マンガと法律 9th 髪の色
テーマ:マンガと法律ビーバップ・ハイスクール やろくでなしブルース などヤンキーものについては、リーゼントやパンチパーマといった髪型が目立ちます。
また、近時のいわゆる美少女アニメやゲームのヒロインの多くの緑や青といった、ありえない髪の色。
→いわゆるまじめキャラもありえない髪の色をしている。これは何故だろうか。
このように、学園モノに登場するキャラの多くは独特な髪型・髪の色をしています。
こうした髪は校則違反となり、度が過ぎると懲戒事由となります。
→アニメやマンガで髪型それ自体をとがめるシーンは実はあまりない。
さて問題です。
Y高等学校の生徒であるXはアニメキャラのコスプレが趣味である。Xはこの日、学校帰りにコスプレイベントに参加するために、コスプレ用の衣装を用意して、登校した。しかし、頭髪については、帰宅してから染め直すのでは時間がないという理由で、コスプレキャラの髪の色である鮮やかなコバルトブルーにあらかじめ染めて登校した。そのことを生徒指導教諭に注意されたが、理由を説明し元の黒髪に戻す意思がないことを伝えた。後日、かかる頭髪着色行為を原因として、Xは懲戒処分を受けた。
(1)Y高校は都道府県立公立高校である場合と、私立学校の場合との区別。
(2)懲戒処分が訓告である場合と1週間の停学処分、退学処分との区別。
(3)校則に頭髪について具体的記載があり、それの違反が懲戒事由となる場合と、頭髪についてなんら校則に規定はなく、ただ漠然と「学校の風紀・秩序を乱した場合」のみを懲戒事由とする場合との区別。
(4)Xの普段の素行(コスプレ以外については極めてまじめである場合と、普段から素行不良であった場合)による区別。
(5)懲戒処分について、事前の告知・聴聞・弁明等の手続が履践されている場合といない場合の区別。
よく、司法試験や定期試験などでは、憲法上の問題として頭髪の自由が出題されることがあります。
→そもそも論として、頭髪の自由が憲法上の自由権として保障されるものなのか検討する必要がある。これを認める見解としては、13条、21条などがある。人格的利益にあたらないとして否定する見解も有力にある。
想起されるのは、いわゆる修徳高校パーマ退学事件判決(平成8年7月18日最高裁第一小法廷判決)でしょうか。
→この修徳高校は私立学校なので、間接適用説にしたがって、憲法の直接適用は避けている。
問題事例はパーマではなく、コスプレということ。
パーマのように継続的なものではなく、一時的に着色したものであること。
Xとしては、こうした事情から先の判例の射程範囲外だということを主張することになろうか。

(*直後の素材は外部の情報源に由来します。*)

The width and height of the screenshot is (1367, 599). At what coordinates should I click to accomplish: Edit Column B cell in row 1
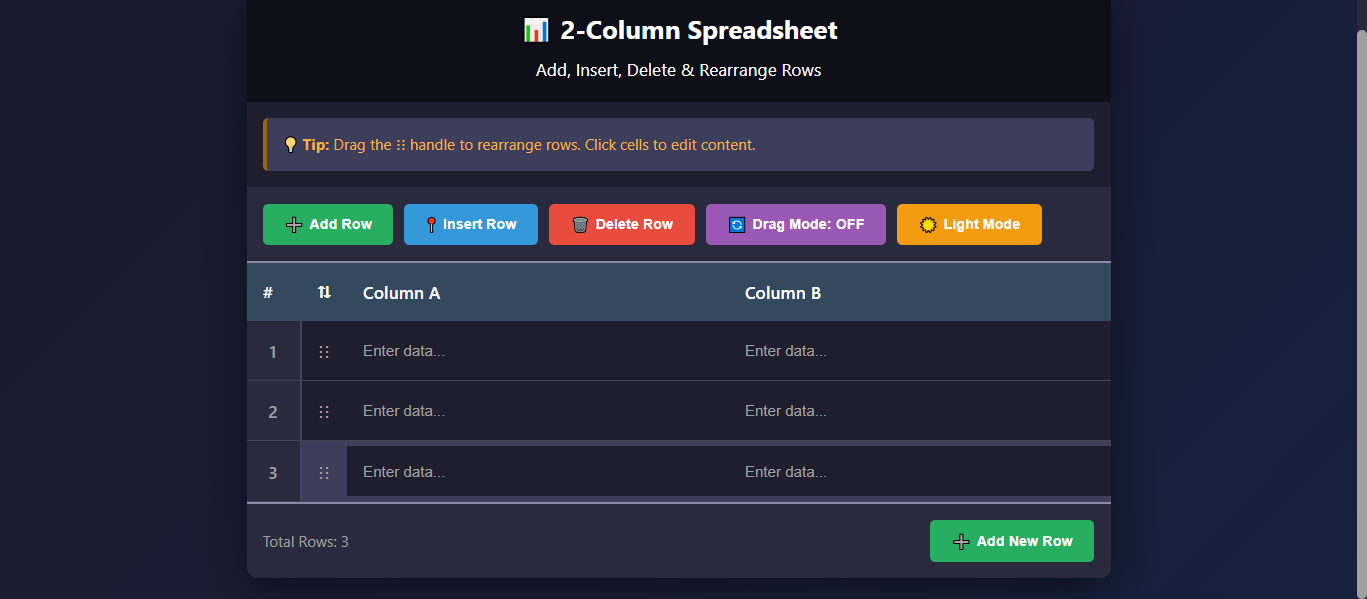click(x=920, y=351)
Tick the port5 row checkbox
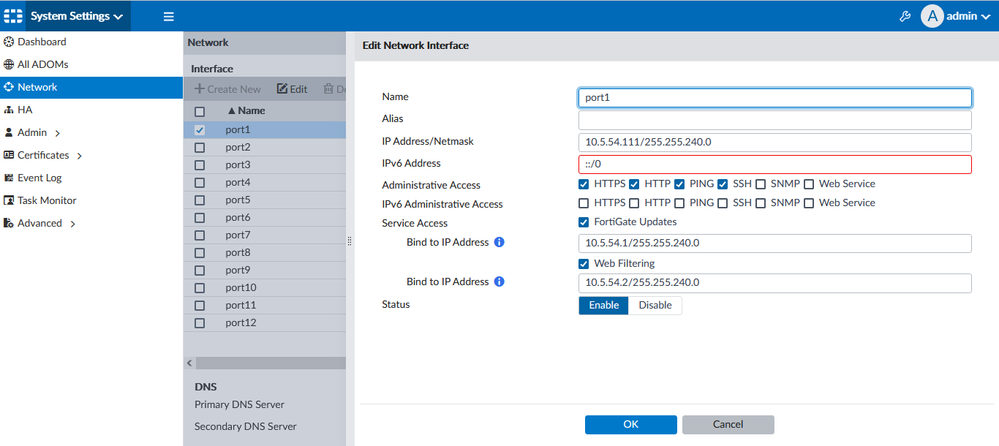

→さらに、着色するのに時間がかかり、あらかじめそれをしておく必要性があることを主張する。
Yの反論としては、一時的とはいえ青色の髪の生徒が校内をうろつくと、校内の風紀・秩序が乱れる。
たとえ私的行為の範囲(コスプレイベントでの参加)といえども、頭髪の着色は許されない。
→コスプレイベント参加それ自体否定する主張も考えられる。もちろん、Yの校則の内容によってはそれも可能であろう。このとき、生徒の学外活動の自由について問題となるが、これについて、小泉麻耶写真集退学事件(平成20年2月27日東京地裁判決)などが参考になろう。
私人間効力論が妥当するにせよしないにせよ、結局はXとYの利益衡量だと思います。
→この点で、近時私人間効力論について見直されているということについては法科大学院生や司法試験受験生ならご存知かと。
さらに、内部的な処分については、部分社会論により司法審査の対象外であるというYの主張も考えられます。
→富山大学事件などを想起できるであろう。
ただ、こうしたケースで生徒が学校の処分を争ってもなかなか勝てないのが現状のようです。
生徒諸氏はいらんこと考えずに、ただわき目も振らずに勉強しろ、ということなのでしょうか。